Ce nouveau contexte économico-médiatique permet l’accueil particulièrement favorable réservé par la critique et le public à des œuvres à la fois exigeantes et populaires telles que Microcosmos, le peuple de l’herbe (1996) de Claude Nuridsany et Marie Perennou, le Peuple migrateur (2000) de Jacques Perrin, les Glaneurs et les Glaneuses (2000) d’Agnès Varda, Enfin pris ? (2002) de Pierre Carles ou Un coupable idéal (Murder on A Sunday Morning, 2002) de Jean-Xavier de Lestrade. Rien ne laisse pourtant prévoir le triomphe de Être et Avoir (2002) de Nicolas Philibert ; ce reportage sensible et touchant sur une école primaire auvergnate a en effet attiré plus d’1,5 million de spectateurs en salle, un record pour un documentaire.
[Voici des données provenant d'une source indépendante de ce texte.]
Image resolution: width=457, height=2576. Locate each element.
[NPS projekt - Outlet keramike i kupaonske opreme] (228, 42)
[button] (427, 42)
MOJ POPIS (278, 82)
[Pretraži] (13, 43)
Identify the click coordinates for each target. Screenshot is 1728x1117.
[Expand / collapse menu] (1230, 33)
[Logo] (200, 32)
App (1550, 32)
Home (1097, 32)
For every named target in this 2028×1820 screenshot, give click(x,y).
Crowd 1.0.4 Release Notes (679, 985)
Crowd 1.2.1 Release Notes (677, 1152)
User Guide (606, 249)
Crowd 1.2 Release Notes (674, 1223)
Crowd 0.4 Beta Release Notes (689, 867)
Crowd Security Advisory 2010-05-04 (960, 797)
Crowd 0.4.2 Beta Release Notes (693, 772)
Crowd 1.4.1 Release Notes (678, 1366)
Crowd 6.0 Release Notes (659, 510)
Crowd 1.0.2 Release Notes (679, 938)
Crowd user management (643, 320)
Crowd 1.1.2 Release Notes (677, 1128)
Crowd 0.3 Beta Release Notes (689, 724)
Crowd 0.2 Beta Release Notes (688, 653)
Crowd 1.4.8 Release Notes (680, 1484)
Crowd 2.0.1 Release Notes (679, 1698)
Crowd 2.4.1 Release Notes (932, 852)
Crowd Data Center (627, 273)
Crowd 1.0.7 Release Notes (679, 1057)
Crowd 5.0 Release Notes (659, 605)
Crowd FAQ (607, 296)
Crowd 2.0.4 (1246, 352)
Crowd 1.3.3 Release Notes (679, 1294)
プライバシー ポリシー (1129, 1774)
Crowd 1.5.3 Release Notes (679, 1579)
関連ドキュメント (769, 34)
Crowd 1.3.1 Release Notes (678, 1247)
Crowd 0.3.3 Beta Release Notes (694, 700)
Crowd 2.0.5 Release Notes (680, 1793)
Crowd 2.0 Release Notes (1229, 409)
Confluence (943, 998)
De même, le témoignage admiratif et respectueux de Wim Wenders sur des musiciens cubains en tournée — Buena Vista Social Club (1999) — et les diatribes à la fois angoissantes et comiques de Michael Moore obtiennent un succès significatif et inédit sur les écrans français : Bowling For Columbine (2002), réflexion caustique sur les dangers de la libre possession d’armes aux États-Unis, est récompensé par le césar du meilleur film étranger.